Non è cambiato, negli ultimi mesi, il clima d’opinione nei confronti delle riforme proposte dalla maggioranza di governo che mirano a modificare la Costituzione, inserendo l’elezione diretta del presidente del Consiglio e l’autonomia differenziata delle Regioni a statuto ordinario. La prima sostenuta dai Fratelli d’Italia di Giorgia Meloni. La seconda promossa dalla Lega di Matteo Salvini.
Il principale aspetto che differenzia le opinioni verso l’elezione diretta del Premier è l’orientamento politico e di partito. Infatti, si dicono favorevoli quasi 9 intervistati su 10 fra gli elettori della Lega e oltre 8 fra chi vota per i FdI e FI. Ma il «sentimento» appare positivo (intorno al 70%) anche nella base di Azione e dei partiti riuniti nella lista di scopo «Stati Uniti d’Europa».
Il consenso, inoltre, risulta ampio (58%) nell’elettorato del M5S, mentre è minoritario nel Pd (45%) e, ancor più, fra chi sostiene l’Alleanza Verdi e Sinistra. Questa tendenza, peraltro, è coerente con una linea evidente da anni nella politica italiana (e non solo). La «personalizzazione», che si è affermata per effetto, soprattutto, dei media. In particolare, la televisione, da quando, negli anni Novanta, Silvio Berlusconi, «inventò» il suo «partito personale», Forza Italia. Un modello riprodotto, dopo l’irruzione del digitale, da Beppe Grillo e il Movimento 5 Stelle.
Il tema dell’autonomia differenziata, però, segna distanze più profonde, nel sistema politico.

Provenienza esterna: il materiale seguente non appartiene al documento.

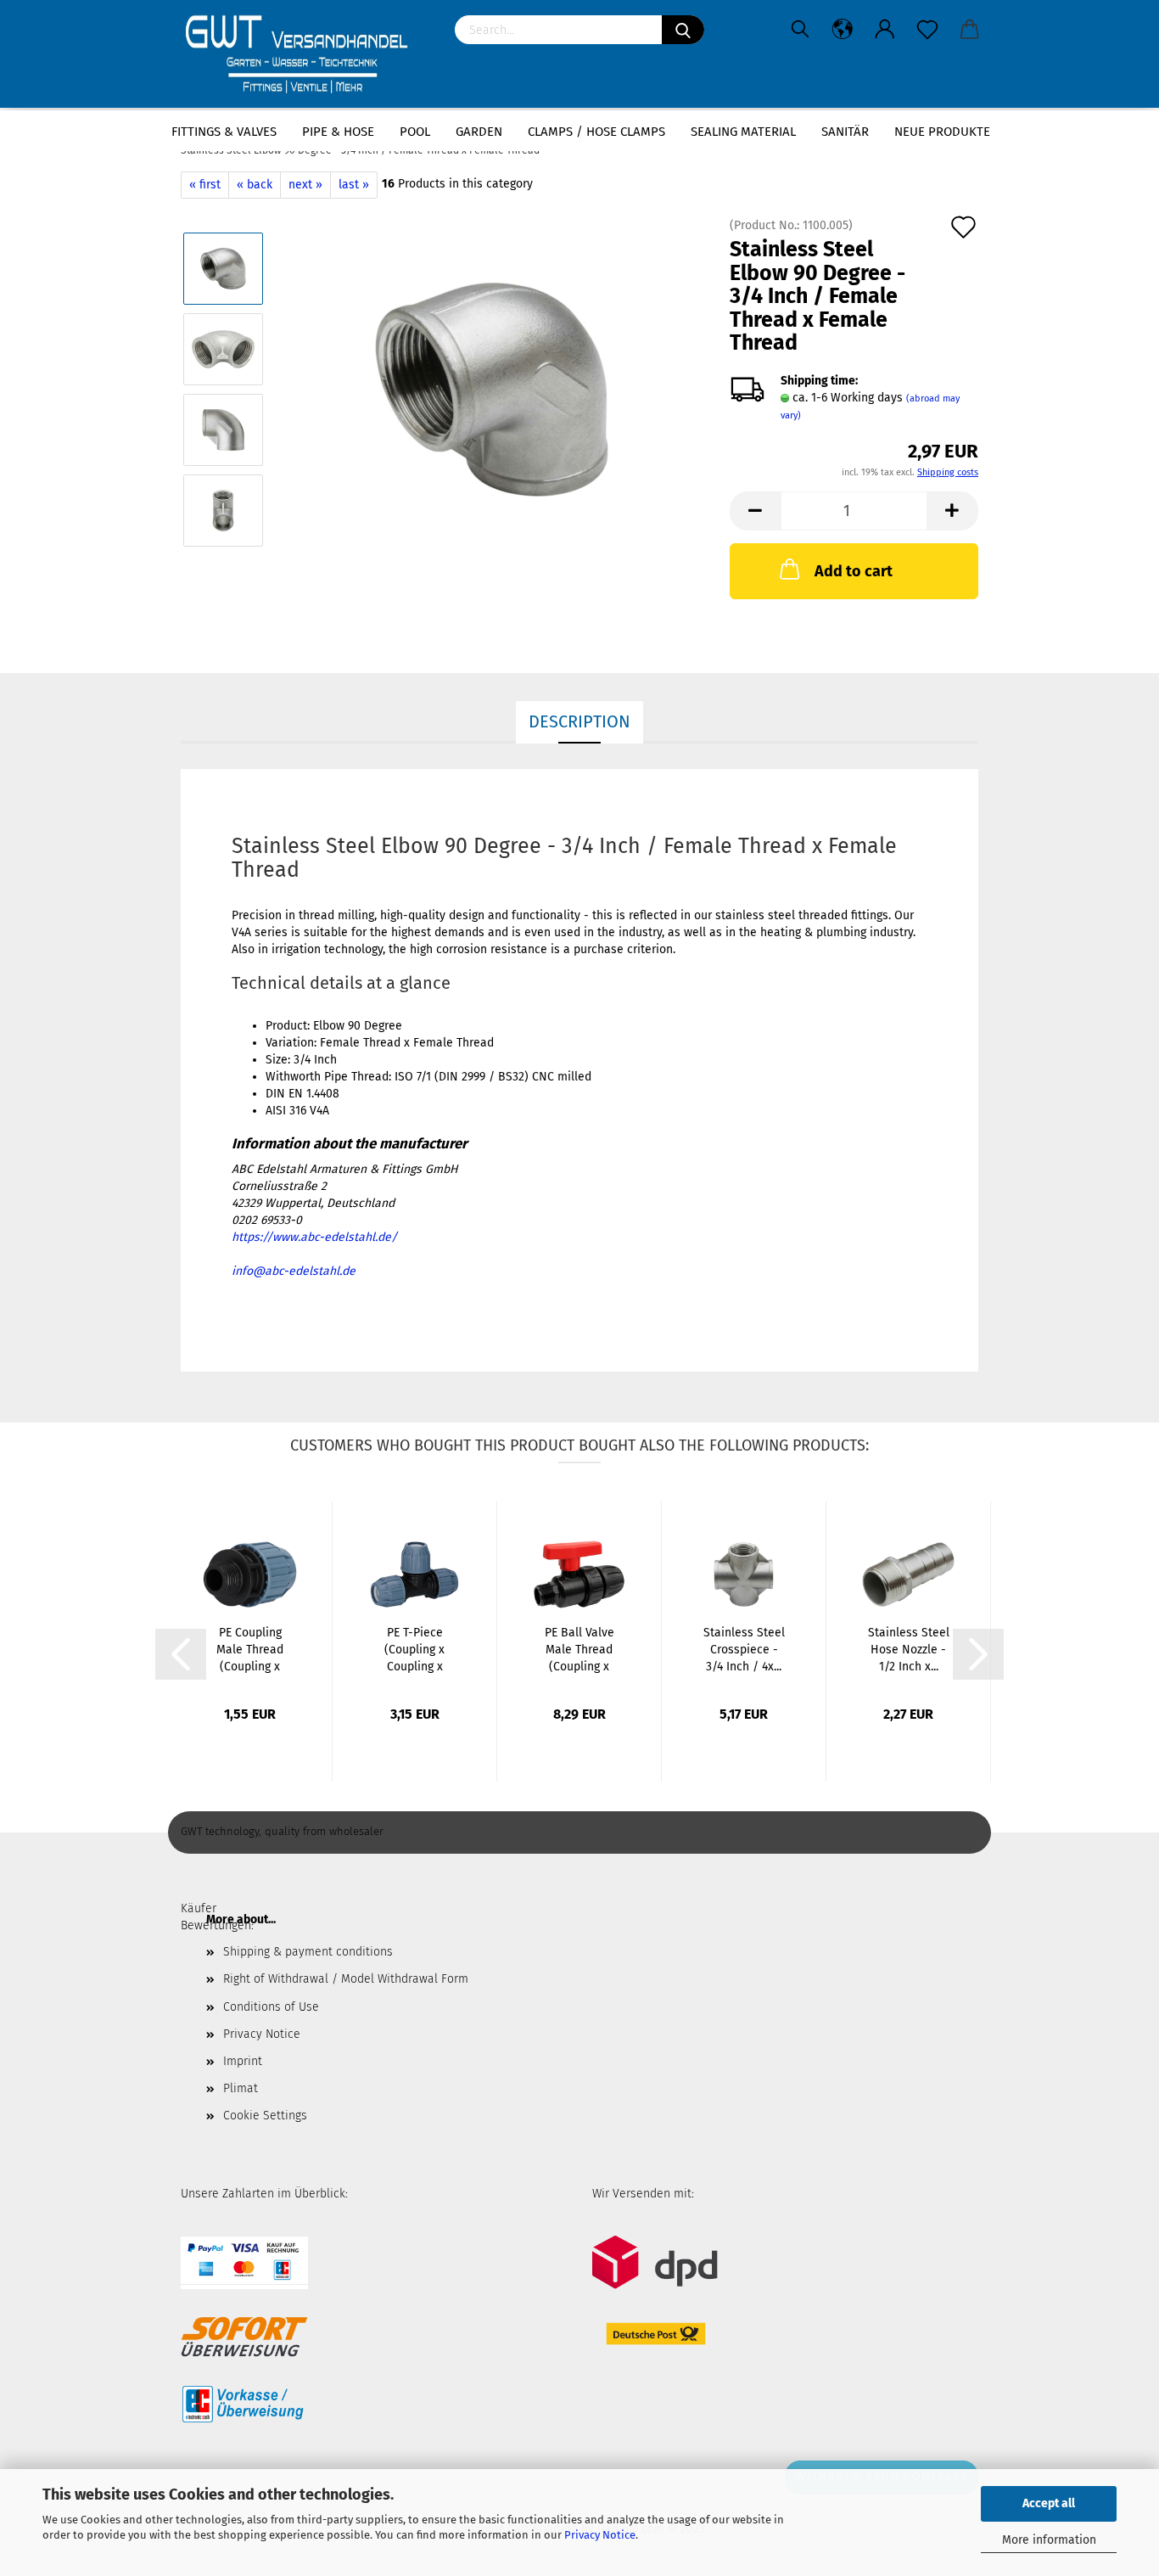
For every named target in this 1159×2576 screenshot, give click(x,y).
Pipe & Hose (338, 131)
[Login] (885, 29)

Fra i partiti della maggioranza, largamente favorevoli, e quelli di opposizione, «al contrario» decisamente «contrari». In particolare, il Pd.
C’è un Paese alla ricerca di un «premier», nel quale «riconoscersi». Che dia «un volto riconosciuto» a tutti i cittadini. E c’è un Paese diverso, più delimitato, ma non troppo, che non accetta questa svolta. Al contrario, la considera rischiosa. Perché teme che possa tradurre «l’autorità in senso autoritario».
Questo modello di «unità» contrasta con una domanda di autonomia differenziata estesa, anche se non maggioritaria. Queste due prospettive, per quanto ora appaiano «convergenti», in un futuro non lontano potranno «divergere». Collidere più che coincidere. Fino a generare ulteriori fratture. Con il rischio di delineare non una ma «diverse» Italie… tra loro molto diverse.